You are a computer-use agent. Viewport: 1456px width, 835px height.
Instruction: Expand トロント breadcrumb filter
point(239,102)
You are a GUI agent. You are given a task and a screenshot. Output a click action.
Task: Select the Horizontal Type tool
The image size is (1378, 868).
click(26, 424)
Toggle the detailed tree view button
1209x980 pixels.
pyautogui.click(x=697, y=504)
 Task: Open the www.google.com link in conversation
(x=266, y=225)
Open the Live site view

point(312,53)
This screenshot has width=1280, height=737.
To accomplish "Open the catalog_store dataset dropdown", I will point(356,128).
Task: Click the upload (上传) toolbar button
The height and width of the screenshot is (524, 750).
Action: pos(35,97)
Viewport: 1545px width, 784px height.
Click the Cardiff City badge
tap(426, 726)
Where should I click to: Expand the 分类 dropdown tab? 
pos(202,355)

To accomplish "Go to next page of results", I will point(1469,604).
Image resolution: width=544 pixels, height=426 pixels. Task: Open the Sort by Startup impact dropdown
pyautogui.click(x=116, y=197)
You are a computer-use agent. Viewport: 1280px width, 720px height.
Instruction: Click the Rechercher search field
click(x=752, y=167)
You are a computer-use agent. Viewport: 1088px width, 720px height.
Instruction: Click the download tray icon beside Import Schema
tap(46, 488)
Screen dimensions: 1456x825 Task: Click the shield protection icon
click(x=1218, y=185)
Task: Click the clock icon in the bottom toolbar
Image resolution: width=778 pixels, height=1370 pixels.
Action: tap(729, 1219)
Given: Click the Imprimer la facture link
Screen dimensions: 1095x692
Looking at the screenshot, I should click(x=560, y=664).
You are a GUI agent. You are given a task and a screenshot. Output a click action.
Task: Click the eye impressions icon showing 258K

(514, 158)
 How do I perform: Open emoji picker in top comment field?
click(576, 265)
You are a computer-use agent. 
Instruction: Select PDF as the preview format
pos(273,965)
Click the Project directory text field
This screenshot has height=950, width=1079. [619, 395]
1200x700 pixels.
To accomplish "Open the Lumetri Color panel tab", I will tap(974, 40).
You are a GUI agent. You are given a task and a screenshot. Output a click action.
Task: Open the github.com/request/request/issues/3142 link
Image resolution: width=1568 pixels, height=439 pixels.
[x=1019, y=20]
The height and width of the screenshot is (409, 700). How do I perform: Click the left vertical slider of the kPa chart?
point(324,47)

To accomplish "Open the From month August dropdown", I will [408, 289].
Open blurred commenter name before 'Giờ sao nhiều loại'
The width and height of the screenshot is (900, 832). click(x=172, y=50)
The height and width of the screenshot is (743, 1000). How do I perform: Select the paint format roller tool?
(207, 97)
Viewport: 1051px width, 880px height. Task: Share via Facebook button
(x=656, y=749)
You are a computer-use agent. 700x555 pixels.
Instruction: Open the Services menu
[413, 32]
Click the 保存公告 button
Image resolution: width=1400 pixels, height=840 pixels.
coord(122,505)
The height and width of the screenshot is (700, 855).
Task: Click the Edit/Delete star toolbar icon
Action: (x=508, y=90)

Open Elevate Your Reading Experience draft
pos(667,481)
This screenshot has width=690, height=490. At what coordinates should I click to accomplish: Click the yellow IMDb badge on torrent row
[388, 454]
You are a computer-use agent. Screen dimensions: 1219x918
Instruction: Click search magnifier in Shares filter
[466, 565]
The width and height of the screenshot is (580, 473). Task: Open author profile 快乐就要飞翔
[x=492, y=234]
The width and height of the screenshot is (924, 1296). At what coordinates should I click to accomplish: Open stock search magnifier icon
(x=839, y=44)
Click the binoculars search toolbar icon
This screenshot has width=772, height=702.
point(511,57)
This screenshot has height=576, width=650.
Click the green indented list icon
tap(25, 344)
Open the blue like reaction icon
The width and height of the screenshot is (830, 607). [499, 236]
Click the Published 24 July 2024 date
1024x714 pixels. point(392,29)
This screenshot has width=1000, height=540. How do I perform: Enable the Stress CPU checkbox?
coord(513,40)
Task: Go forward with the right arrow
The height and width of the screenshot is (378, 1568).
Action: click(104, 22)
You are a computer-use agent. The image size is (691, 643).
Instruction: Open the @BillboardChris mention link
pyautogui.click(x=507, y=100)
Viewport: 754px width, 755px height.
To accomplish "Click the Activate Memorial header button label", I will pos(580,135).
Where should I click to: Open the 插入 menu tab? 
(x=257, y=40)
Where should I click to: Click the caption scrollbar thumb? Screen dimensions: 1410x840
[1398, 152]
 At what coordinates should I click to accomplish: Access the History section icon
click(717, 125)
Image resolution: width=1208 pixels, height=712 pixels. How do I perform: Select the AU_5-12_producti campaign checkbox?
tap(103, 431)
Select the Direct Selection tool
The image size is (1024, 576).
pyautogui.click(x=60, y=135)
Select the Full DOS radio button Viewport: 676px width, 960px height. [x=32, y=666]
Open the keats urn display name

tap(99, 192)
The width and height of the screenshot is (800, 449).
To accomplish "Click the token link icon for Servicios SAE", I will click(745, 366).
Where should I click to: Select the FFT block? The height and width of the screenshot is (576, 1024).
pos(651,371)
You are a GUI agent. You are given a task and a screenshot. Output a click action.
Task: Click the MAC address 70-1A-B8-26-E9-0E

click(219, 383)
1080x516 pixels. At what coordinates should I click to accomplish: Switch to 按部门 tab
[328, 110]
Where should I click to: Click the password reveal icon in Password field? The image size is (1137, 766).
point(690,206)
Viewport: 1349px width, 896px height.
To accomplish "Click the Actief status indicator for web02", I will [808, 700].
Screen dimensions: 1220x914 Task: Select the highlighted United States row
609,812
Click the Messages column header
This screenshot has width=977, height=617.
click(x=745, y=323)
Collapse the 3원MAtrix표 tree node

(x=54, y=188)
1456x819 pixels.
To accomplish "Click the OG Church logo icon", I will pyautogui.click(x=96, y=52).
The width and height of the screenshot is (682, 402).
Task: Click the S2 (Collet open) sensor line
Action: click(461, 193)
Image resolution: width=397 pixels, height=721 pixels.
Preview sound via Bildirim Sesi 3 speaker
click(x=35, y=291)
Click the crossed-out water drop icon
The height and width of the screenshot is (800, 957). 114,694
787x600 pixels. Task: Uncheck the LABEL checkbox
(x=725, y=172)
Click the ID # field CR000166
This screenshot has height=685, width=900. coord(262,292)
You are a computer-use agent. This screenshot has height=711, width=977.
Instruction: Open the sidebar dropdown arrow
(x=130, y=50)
################
Description of the task |
Every record should be given again exactly.

Answer section |
You are a computer-use agent. Viewport: 1456px width, 835px height.
Instruction: Expand トロント breadcrumb filter
point(239,102)
You are a GUI agent. You are given a task and a screenshot. Output a click action.
Task: Select the Horizontal Type tool
The image size is (1378, 868).
click(26, 424)
Toggle the detailed tree view button
1209x980 pixels.
pyautogui.click(x=697, y=504)
 Task: Open the www.google.com link in conversation
(x=266, y=225)
Open the Live site view

point(312,53)
This screenshot has width=1280, height=737.
To accomplish "Open the catalog_store dataset dropdown", I will point(356,128).
Task: Click the upload (上传) toolbar button
The height and width of the screenshot is (524, 750).
Action: pos(35,97)
Viewport: 1545px width, 784px height.
Click the Cardiff City badge
tap(426, 726)
Where should I click to: Expand the 分类 dropdown tab? 
pos(202,355)

To accomplish "Go to next page of results", I will point(1469,604).
Image resolution: width=544 pixels, height=426 pixels. Task: Open the Sort by Startup impact dropdown
pyautogui.click(x=116, y=197)
You are a computer-use agent. Viewport: 1280px width, 720px height.
Instruction: Click the Rechercher search field
click(x=752, y=167)
You are a computer-use agent. Viewport: 1088px width, 720px height.
Instruction: Click the download tray icon beside Import Schema
tap(46, 488)
Screen dimensions: 1456x825 Task: Click the shield protection icon
click(x=1218, y=185)
Task: Click the clock icon in the bottom toolbar
Image resolution: width=778 pixels, height=1370 pixels.
Action: tap(729, 1219)
Given: Click the Imprimer la facture link
Screen dimensions: 1095x692
Looking at the screenshot, I should click(x=560, y=664).
You are a GUI agent. You are given a task and a screenshot. Output a click action.
Task: Click the eye impressions icon showing 258K

(514, 158)
 How do I perform: Open emoji picker in top comment field?
click(576, 265)
You are a computer-use agent. 
Instruction: Select PDF as the preview format
pos(273,965)
Click the Project directory text field
This screenshot has height=950, width=1079. [619, 395]
1200x700 pixels.
To accomplish "Open the Lumetri Color panel tab", I will tap(974, 40).
You are a GUI agent. You are given a task and a screenshot. Output a click action.
Task: Open the github.com/request/request/issues/3142 link
Image resolution: width=1568 pixels, height=439 pixels.
[x=1019, y=20]
The height and width of the screenshot is (409, 700). How do I perform: Click the left vertical slider of the kPa chart?
point(324,47)

To accomplish "Open the From month August dropdown", I will [408, 289].
Open blurred commenter name before 'Giờ sao nhiều loại'
The width and height of the screenshot is (900, 832). click(x=172, y=50)
The height and width of the screenshot is (743, 1000). How do I perform: Select the paint format roller tool?
(207, 97)
Viewport: 1051px width, 880px height. Task: Share via Facebook button
(x=656, y=749)
You are a computer-use agent. 700x555 pixels.
Instruction: Open the Services menu
[413, 32]
Click the 保存公告 button
Image resolution: width=1400 pixels, height=840 pixels.
coord(122,505)
The height and width of the screenshot is (700, 855).
Task: Click the Edit/Delete star toolbar icon
Action: (x=508, y=90)

Open Elevate Your Reading Experience draft
pos(667,481)
This screenshot has width=690, height=490. At what coordinates should I click to accomplish: Click the yellow IMDb badge on torrent row
[388, 454]
You are a computer-use agent. Screen dimensions: 1219x918
Instruction: Click search magnifier in Shares filter
[466, 565]
The width and height of the screenshot is (580, 473). Task: Open author profile 快乐就要飞翔
[x=492, y=234]
The width and height of the screenshot is (924, 1296). At what coordinates should I click to accomplish: Open stock search magnifier icon
(x=839, y=44)
Click the binoculars search toolbar icon
This screenshot has width=772, height=702.
point(511,57)
This screenshot has height=576, width=650.
Click the green indented list icon
tap(25, 344)
Open the blue like reaction icon
The width and height of the screenshot is (830, 607). [499, 236]
Click the Published 24 July 2024 date
1024x714 pixels. point(392,29)
This screenshot has width=1000, height=540. How do I perform: Enable the Stress CPU checkbox?
coord(513,40)
Task: Go forward with the right arrow
The height and width of the screenshot is (378, 1568).
Action: click(104, 22)
You are a computer-use agent. The image size is (691, 643).
Instruction: Open the @BillboardChris mention link
pyautogui.click(x=507, y=100)
Viewport: 754px width, 755px height.
To accomplish "Click the Activate Memorial header button label", I will pos(580,135).
Where should I click to: Open the 插入 menu tab? 
(x=257, y=40)
Where should I click to: Click the caption scrollbar thumb? Screen dimensions: 1410x840
[1398, 152]
 At what coordinates should I click to accomplish: Access the History section icon
click(717, 125)
Image resolution: width=1208 pixels, height=712 pixels. How do I perform: Select the AU_5-12_producti campaign checkbox?
tap(103, 431)
Select the Direct Selection tool
The image size is (1024, 576).
pyautogui.click(x=60, y=135)
Select the Full DOS radio button Viewport: 676px width, 960px height. [x=32, y=666]
Open the keats urn display name

tap(99, 192)
The width and height of the screenshot is (800, 449).
To accomplish "Click the token link icon for Servicios SAE", I will click(745, 366).
Where should I click to: Select the FFT block? The height and width of the screenshot is (576, 1024).
pos(651,371)
You are a GUI agent. You are given a task and a screenshot. Output a click action.
Task: Click the MAC address 70-1A-B8-26-E9-0E

click(219, 383)
1080x516 pixels. At what coordinates should I click to accomplish: Switch to 按部门 tab
[328, 110]
Where should I click to: Click the password reveal icon in Password field? The image size is (1137, 766).
point(690,206)
Viewport: 1349px width, 896px height.
To accomplish "Click the Actief status indicator for web02", I will [808, 700].
Screen dimensions: 1220x914 Task: Select the highlighted United States row
609,812
Click the Messages column header
This screenshot has width=977, height=617.
click(x=745, y=323)
Collapse the 3원MAtrix표 tree node

(x=54, y=188)
1456x819 pixels.
To accomplish "Click the OG Church logo icon", I will pyautogui.click(x=96, y=52).
The width and height of the screenshot is (682, 402).
Task: Click the S2 (Collet open) sensor line
Action: click(461, 193)
Image resolution: width=397 pixels, height=721 pixels.
Preview sound via Bildirim Sesi 3 speaker
click(x=35, y=291)
Click the crossed-out water drop icon
The height and width of the screenshot is (800, 957). 114,694
787x600 pixels. Task: Uncheck the LABEL checkbox
(x=725, y=172)
Click the ID # field CR000166
This screenshot has height=685, width=900. coord(262,292)
You are a computer-use agent. This screenshot has height=711, width=977.
Instruction: Open the sidebar dropdown arrow
(x=130, y=50)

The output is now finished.